この方法は n が大きくなっても適用できますが、dblの操作(1回だけ)に比べてaddの比率が大きくなる(n に比例)ので、うまみは減ります。
逆に、addに必要なルックアップテーブルは n に比例して準備する必要があります。昔実験したとき、順番にスカラー倍を求めて足すのに比べて、ランダムアクセスが増える分、n が100~200 ぐらいで逆に遅くなりました。そのため、大きな n については別の手法が望まれます。

x_i が小さく n が大きいときの考察

x_i が数ビット(たとえば2ビット)しかなく、n が大きいときを考えてみましょう。
2ビットしかない場合、x_i のパターンは 0, 1, 2, 3 しかありません。したがって、P_i のうちで、0 倍するもの、1 倍するもの……とグループに分けて、

\begin{align*} Q&=&0(P_{i_{0, 1}} + \dots + P_{i_{0, n_0}})\\ &+&1(P_{i_{1, 1}} + \dots + P_{i_{1, n_1}})\\ &+&2(P_{i_{2, 1}} + \dots + P_{i_{2, n_2}})\\ &+&3(P_{i_{3, 1}} + \dots + P_{i_{3, n_3}}). \end{align*}

と表現できます。コードとしては x_iw ビットのとき、予め 2^w 個のテーブル T を用意して、同じ倍数になるものを加算してまとめます。

T = [0]*n
for i in range(n):
  if x[i]:
    T[x[i]] += P[i]

とすれば、T[i] (i=1, 2, \dots, 2^w-1) に P_i の和が入ります。そのあと Q=T[1] + 2 T[2] + \dots + (2^w-1)T[2^w-1] を求めます。この計算方法については次節で改めて紹介します。
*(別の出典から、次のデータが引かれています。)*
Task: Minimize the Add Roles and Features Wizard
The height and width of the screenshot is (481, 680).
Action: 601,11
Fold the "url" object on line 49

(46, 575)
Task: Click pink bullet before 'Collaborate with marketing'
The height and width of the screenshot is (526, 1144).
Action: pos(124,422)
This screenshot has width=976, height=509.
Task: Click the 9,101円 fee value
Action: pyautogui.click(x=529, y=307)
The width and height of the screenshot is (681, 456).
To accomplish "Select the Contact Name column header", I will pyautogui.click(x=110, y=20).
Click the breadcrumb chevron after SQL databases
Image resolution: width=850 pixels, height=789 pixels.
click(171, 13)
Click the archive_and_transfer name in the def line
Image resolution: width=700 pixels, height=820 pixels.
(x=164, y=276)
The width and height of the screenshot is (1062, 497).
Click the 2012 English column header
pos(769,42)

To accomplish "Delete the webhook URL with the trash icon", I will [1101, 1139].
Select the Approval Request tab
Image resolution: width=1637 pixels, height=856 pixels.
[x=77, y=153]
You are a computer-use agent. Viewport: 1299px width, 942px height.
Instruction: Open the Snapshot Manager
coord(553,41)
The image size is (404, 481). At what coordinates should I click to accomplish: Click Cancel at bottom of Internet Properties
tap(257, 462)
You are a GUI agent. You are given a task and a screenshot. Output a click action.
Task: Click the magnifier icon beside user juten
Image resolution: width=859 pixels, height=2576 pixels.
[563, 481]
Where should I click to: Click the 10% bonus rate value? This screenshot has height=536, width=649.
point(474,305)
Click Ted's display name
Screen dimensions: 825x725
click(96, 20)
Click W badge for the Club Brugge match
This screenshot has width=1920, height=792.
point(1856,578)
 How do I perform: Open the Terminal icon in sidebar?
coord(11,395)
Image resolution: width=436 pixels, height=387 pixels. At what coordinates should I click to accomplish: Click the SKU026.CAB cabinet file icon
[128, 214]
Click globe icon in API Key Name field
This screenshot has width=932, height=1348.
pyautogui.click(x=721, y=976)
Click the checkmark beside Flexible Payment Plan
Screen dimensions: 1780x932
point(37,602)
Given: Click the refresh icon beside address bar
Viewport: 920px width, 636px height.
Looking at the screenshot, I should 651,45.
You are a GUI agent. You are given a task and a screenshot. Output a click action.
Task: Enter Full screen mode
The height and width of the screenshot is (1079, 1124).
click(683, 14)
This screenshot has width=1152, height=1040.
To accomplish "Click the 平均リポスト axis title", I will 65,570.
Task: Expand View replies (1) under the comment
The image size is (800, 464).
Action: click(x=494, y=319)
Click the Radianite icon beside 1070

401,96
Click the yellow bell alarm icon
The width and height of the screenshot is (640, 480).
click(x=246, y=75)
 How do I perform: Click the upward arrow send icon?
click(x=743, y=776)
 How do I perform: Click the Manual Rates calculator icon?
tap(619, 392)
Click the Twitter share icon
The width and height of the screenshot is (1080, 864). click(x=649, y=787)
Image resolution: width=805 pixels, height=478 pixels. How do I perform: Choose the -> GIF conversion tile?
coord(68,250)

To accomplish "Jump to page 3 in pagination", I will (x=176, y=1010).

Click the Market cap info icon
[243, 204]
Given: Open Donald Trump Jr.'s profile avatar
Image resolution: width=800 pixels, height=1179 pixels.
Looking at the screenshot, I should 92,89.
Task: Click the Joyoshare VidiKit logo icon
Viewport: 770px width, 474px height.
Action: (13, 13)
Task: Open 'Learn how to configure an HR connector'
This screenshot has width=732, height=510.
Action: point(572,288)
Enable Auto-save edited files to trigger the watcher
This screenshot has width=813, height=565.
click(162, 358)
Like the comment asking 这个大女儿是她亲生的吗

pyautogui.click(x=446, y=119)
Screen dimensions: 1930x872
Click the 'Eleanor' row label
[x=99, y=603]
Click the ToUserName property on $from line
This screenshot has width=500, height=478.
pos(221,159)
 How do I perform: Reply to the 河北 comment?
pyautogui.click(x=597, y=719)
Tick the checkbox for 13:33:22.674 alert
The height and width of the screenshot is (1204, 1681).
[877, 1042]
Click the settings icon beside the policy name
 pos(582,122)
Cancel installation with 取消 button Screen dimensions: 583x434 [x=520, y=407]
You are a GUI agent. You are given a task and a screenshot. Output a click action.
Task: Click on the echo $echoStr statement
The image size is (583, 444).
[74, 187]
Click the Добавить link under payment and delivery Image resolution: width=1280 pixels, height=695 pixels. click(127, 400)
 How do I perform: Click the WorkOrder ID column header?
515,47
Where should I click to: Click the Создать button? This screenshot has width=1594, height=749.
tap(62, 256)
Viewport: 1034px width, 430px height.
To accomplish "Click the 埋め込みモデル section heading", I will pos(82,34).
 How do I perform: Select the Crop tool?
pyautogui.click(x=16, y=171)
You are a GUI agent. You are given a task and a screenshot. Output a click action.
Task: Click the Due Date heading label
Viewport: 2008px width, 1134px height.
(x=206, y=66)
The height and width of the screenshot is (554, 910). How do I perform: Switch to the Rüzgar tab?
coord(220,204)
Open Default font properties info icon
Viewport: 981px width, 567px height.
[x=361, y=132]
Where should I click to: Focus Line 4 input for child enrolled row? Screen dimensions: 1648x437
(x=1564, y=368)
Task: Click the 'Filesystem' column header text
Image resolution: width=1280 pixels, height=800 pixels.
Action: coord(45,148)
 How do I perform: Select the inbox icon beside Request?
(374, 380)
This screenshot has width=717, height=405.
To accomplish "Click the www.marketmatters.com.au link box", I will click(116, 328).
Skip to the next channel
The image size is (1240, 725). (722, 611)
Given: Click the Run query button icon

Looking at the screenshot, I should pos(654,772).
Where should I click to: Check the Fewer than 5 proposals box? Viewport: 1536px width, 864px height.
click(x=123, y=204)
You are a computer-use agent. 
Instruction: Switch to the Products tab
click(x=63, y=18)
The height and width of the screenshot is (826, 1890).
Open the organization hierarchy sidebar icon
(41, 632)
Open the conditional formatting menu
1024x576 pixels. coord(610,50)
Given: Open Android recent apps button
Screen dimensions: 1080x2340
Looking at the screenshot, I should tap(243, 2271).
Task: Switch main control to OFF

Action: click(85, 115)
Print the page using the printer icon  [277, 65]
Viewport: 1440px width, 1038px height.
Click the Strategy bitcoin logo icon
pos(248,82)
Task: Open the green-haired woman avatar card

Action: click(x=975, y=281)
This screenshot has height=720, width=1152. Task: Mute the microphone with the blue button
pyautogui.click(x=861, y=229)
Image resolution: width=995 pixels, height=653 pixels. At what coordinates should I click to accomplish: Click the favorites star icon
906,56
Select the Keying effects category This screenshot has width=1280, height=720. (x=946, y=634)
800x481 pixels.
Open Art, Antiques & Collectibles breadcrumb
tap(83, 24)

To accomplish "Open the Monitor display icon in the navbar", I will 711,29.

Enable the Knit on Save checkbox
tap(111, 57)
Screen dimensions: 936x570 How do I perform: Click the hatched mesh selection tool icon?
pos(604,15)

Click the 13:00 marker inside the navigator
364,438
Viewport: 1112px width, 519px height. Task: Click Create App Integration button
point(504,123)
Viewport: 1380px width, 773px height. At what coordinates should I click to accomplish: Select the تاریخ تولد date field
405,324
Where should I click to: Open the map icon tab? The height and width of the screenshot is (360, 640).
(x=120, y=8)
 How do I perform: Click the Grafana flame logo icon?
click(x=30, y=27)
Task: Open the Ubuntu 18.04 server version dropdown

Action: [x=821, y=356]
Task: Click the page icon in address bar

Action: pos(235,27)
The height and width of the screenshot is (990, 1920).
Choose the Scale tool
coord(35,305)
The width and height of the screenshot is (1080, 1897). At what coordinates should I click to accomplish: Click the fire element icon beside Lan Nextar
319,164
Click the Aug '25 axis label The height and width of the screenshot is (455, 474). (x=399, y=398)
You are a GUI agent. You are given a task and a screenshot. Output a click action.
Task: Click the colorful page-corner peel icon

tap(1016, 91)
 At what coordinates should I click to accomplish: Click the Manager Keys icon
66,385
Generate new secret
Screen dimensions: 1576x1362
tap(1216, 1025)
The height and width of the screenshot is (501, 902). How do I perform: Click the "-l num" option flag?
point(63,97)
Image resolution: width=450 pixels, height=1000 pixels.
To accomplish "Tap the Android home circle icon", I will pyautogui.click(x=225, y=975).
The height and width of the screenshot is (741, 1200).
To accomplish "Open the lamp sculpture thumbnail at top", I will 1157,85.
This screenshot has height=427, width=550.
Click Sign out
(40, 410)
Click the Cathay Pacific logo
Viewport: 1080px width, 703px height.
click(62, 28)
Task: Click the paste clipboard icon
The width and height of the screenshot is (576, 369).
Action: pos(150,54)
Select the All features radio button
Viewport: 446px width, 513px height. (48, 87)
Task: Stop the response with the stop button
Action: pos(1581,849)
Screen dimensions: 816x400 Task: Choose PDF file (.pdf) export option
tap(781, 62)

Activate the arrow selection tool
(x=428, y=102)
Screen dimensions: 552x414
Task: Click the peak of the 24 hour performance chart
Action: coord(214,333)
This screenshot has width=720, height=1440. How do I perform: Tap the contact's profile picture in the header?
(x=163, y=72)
Q=T[0] + 2T[1] + ... m T[m-1] の計算方法

ここでも、T[i] をそれぞれ i 倍してから加算するのではなく、よりよい方法を考えましょう。
たとえば m=8 で後半を見ると、6 T[5] + 7 T[6] + 8 T[7] という形が現れます。これは 6 (T[5] + T[6] + T[7]) + T[6] + 2 T[7] とする方が効率がよいでしょう。
より一般的には後ろからの部分和 R=\dots + T[m-1] を更新しながら Q に加算するのがよさそうです。
図で表すと、T[0] + 2T[1] + \dots と上から順に加算するのではなく、縦に右から加算します。

三角和

Pythonで記述すると次のようになります。

def f(T):
  Q = 0
  R = 0
  for i in range(m-1,-1,-1):
    R += T[i]
    Q += R
  return Q

ループの中身を追いかけると、

i R Q
m-1 T[m-1] T[m-1]
m-2 T[m-1] + T[m-2] 2T[m-1]+T[m-2]
m-3 T[m-1] + T[m-2] + T[m-3] 3T[m-1] + 2T[m-2] + T[m-3]
... ... ...
0 T[m-1] + ... + T[0] mT[m-1] + ... + T[0]

と欲しい結果が得られています。

全体のアルゴリズム

今までの考察をまとめると次の方法で計算します。

入力 : 楕円曲線の点 P_1, \dots, P_n と有限体の点 x_1, \dots, x_n.
出力 : Q=x_1 P_1 + \dots + x_n P_n.

  1. GLV法の自己準同型写像を用いて x_i のビット数を半分にして n を2倍にする。
  2. 改めてそれらを P_1, \dots, P_n, x_1, \dots, x_n とする。Q=0 とする。
  3. x_iw ビットずつ区切り、上位部分を切り出して、今回紹介した方法で和を求める。
  4. ステップ3で求めた和を wdblしてから Q に加算する。

ステップ3, 4を w ビットずつ区切った個数分繰り返す。
より詳細なパラメータの決め方については次回考察します。